The British Veterinary Association president, James Russell, said even one medicine brought into the UK illegally is “one too many”.

“These are the high-priority critically important antimicrobials. We as a veterinary profession are working so hard to move away from those, and to protect those for human health.

“Antimicrobial resistance is a growing threat, and left unchecked could be one of the biggest threats to humanity by 2050. There’s a key role of veterinary surgeons, not just in the UK but everywhere, which is being the gatekeepers and the custodians of medicines, and we do that through responsible prescribing.”

Some drugs are more tightly restricted in food-producing animals to avoid them entering the human food chain. In some cases animals, for example milking cows, need to be taken out of the food chain while being treated – something that is usually tightly monitored by farmers and vets.
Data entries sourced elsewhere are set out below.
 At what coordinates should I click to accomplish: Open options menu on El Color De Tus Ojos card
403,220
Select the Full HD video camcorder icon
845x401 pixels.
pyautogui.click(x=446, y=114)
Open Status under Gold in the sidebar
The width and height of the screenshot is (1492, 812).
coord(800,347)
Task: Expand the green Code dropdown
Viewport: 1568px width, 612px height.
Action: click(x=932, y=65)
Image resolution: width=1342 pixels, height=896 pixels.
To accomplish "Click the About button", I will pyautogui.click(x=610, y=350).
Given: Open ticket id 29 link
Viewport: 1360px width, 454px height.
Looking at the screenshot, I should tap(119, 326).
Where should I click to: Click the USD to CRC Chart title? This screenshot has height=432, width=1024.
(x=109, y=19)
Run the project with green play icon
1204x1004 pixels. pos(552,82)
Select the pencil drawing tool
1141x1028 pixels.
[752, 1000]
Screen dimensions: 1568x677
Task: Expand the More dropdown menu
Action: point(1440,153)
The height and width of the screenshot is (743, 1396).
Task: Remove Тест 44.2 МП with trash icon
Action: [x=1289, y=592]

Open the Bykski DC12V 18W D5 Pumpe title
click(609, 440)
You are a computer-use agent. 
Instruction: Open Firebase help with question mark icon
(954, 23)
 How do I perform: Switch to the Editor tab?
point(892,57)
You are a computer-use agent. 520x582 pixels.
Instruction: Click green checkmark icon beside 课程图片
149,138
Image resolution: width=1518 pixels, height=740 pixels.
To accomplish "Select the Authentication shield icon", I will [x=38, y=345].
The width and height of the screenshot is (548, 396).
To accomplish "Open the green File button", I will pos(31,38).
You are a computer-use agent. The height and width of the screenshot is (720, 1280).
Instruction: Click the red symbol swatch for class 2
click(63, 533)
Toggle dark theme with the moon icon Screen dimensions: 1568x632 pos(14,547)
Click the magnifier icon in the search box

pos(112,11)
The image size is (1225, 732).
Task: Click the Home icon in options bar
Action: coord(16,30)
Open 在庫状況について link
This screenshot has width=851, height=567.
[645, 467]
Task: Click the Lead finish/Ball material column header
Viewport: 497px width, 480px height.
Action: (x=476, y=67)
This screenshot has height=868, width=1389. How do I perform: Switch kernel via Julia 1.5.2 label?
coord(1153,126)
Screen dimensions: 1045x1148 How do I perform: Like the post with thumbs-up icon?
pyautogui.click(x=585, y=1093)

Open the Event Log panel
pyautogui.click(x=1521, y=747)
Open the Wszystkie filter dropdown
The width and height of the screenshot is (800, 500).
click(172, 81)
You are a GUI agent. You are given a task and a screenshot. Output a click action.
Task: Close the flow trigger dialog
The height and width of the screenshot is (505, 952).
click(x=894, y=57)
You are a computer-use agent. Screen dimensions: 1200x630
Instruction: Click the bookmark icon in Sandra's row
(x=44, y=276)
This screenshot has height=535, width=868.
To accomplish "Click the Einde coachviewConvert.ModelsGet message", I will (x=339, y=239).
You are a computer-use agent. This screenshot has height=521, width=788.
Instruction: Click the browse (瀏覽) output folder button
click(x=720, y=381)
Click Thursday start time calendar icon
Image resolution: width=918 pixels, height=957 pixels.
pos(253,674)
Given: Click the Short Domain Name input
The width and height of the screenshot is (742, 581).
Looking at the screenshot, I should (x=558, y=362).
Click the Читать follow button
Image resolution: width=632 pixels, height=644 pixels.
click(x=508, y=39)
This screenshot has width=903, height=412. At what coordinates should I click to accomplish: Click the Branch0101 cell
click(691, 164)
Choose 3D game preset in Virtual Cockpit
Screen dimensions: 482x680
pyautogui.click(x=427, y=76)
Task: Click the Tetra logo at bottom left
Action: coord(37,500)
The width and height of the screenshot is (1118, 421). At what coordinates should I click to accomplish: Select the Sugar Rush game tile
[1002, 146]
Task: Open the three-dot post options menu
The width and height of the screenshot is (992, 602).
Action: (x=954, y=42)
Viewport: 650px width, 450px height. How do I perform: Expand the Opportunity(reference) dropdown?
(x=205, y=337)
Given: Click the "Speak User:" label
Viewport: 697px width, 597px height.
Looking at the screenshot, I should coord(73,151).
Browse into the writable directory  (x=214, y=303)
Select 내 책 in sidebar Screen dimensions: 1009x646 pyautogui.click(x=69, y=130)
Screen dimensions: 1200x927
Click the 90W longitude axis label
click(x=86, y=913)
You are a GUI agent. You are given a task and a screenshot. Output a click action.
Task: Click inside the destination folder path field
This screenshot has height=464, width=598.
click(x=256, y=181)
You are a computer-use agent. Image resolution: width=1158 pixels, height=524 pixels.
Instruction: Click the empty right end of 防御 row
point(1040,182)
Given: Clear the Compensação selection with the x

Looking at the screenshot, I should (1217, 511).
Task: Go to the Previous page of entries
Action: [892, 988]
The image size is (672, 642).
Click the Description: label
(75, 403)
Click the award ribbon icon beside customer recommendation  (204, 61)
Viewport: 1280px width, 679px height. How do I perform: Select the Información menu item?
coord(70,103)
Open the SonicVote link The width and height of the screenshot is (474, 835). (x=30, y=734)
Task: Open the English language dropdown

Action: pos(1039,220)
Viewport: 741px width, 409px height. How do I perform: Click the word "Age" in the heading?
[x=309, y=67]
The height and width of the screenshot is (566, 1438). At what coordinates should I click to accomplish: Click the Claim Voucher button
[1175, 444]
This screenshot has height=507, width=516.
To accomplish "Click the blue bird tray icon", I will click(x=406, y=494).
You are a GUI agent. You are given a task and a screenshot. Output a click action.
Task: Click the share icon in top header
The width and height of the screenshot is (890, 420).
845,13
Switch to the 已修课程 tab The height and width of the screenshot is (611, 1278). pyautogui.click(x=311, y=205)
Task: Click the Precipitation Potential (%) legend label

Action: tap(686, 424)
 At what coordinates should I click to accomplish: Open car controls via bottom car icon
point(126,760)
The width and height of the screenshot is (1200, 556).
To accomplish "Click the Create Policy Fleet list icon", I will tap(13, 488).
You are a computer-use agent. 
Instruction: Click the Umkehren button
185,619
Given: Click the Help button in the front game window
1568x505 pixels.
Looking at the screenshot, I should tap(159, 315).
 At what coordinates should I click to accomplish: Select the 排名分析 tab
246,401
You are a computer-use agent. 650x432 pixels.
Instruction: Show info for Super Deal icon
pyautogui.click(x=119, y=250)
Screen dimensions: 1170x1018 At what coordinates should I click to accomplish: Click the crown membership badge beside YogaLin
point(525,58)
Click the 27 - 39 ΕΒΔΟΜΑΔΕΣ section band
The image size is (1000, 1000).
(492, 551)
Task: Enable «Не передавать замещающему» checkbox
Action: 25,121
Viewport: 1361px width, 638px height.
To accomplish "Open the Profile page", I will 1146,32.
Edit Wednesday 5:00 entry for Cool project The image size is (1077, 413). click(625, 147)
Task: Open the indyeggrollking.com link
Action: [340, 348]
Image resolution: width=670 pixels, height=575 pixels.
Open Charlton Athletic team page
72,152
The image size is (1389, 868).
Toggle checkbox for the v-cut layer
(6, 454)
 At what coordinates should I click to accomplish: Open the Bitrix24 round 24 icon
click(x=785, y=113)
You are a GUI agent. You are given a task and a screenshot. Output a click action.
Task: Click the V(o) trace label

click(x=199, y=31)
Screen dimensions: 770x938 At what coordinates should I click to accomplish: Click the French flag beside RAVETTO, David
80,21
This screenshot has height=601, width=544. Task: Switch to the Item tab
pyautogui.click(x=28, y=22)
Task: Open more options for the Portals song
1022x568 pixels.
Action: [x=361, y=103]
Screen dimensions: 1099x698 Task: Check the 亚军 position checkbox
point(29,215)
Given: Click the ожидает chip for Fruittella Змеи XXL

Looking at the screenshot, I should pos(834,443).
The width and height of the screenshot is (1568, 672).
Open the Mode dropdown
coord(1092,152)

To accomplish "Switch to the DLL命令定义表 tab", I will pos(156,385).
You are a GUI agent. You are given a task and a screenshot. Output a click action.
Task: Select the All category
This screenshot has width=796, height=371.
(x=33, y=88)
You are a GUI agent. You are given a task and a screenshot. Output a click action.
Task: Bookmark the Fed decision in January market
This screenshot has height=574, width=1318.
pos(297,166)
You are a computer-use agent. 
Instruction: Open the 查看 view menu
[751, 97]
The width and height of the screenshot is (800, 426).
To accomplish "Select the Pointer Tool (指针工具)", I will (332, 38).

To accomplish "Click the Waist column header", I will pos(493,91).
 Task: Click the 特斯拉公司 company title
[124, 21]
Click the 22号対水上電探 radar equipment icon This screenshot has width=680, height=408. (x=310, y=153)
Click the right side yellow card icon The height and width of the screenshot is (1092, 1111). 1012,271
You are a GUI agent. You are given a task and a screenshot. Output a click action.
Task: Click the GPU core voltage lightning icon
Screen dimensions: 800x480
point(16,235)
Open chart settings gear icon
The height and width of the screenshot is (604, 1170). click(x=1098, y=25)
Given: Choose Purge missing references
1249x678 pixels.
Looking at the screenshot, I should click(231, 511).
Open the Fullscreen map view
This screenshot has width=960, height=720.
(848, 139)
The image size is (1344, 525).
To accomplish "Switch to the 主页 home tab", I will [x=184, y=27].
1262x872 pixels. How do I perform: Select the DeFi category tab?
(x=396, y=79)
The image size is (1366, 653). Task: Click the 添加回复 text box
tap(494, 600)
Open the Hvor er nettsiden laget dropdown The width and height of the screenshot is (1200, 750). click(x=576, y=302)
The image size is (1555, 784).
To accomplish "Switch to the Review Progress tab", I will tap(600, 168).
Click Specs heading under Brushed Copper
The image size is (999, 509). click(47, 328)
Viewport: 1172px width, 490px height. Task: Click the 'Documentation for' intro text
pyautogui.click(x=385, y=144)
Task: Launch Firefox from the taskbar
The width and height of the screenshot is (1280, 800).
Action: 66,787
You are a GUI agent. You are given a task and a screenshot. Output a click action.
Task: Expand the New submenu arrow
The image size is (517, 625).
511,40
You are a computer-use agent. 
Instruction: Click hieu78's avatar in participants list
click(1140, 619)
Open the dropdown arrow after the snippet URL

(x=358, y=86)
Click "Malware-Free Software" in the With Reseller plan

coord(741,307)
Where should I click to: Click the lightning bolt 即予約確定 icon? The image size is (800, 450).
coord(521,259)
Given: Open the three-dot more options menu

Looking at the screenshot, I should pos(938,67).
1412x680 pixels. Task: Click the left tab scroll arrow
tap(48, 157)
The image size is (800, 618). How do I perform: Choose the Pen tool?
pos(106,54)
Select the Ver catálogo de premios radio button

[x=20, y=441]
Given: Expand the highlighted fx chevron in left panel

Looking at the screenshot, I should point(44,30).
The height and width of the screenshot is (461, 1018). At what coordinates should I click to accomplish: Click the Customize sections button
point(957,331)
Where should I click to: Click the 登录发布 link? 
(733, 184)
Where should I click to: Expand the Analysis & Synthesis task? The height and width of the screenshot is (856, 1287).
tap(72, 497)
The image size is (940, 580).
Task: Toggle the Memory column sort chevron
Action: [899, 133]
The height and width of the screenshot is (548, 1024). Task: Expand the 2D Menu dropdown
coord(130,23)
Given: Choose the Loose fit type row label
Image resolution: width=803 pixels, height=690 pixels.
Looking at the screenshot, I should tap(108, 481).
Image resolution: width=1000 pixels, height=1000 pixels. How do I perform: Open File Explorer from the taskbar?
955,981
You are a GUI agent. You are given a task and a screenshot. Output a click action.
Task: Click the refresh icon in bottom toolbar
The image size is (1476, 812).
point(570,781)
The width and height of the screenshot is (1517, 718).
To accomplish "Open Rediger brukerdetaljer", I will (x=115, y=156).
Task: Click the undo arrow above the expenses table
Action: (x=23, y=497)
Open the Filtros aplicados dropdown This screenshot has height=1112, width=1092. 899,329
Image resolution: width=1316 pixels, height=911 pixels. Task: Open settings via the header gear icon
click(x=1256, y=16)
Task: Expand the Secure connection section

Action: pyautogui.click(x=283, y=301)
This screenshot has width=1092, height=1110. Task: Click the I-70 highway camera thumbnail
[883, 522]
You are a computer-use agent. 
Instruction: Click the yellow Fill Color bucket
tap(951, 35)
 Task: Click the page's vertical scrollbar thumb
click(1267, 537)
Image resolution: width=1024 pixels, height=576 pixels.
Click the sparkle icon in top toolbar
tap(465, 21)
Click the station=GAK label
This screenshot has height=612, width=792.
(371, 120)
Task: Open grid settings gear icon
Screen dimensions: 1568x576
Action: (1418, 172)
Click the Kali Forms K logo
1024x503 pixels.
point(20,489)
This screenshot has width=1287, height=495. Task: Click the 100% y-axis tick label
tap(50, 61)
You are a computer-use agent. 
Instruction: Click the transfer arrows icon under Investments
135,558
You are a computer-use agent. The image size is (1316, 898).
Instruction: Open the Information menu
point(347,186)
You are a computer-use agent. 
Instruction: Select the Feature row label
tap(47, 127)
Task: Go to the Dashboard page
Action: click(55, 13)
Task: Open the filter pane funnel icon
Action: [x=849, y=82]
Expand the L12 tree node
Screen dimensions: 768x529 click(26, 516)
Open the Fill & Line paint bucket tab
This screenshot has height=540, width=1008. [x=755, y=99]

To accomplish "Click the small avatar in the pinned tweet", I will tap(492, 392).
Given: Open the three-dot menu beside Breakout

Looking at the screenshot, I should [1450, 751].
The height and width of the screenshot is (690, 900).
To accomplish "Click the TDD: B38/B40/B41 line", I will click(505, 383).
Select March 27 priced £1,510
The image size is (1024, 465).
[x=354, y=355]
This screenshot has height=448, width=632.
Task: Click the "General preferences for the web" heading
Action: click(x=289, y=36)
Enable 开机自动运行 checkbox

Defra denied there had been a rise in the amount of illegal veterinary medicines entering the UK and said the rise in seizures was down to a closer working relationship between the Veterinary Medicines Directorate and Border Force.

A Veterinary Medicines Directorate spokesperson said: “We work closely with the UK’s Border Force to ensure illegal veterinary medicines don’t enter the country. This includes briefing operational hubs across the UK to help them to better identify and seize illegal veterinary medicines at the border.

“It is this close working relationship that has led to a rise in the number of illegal veterinary medicines seized, and we continue to work hard alongside them to stamp out such criminal practices.”

Border Force said it was determined to crack down on illegal imports, and that officers were highly trained to detect smuggling.

It would not comment on the effectiveness of its spot checks or clarify how packages were inspected, citing security, but it said most checks were conducted according to risk levels or intelligence.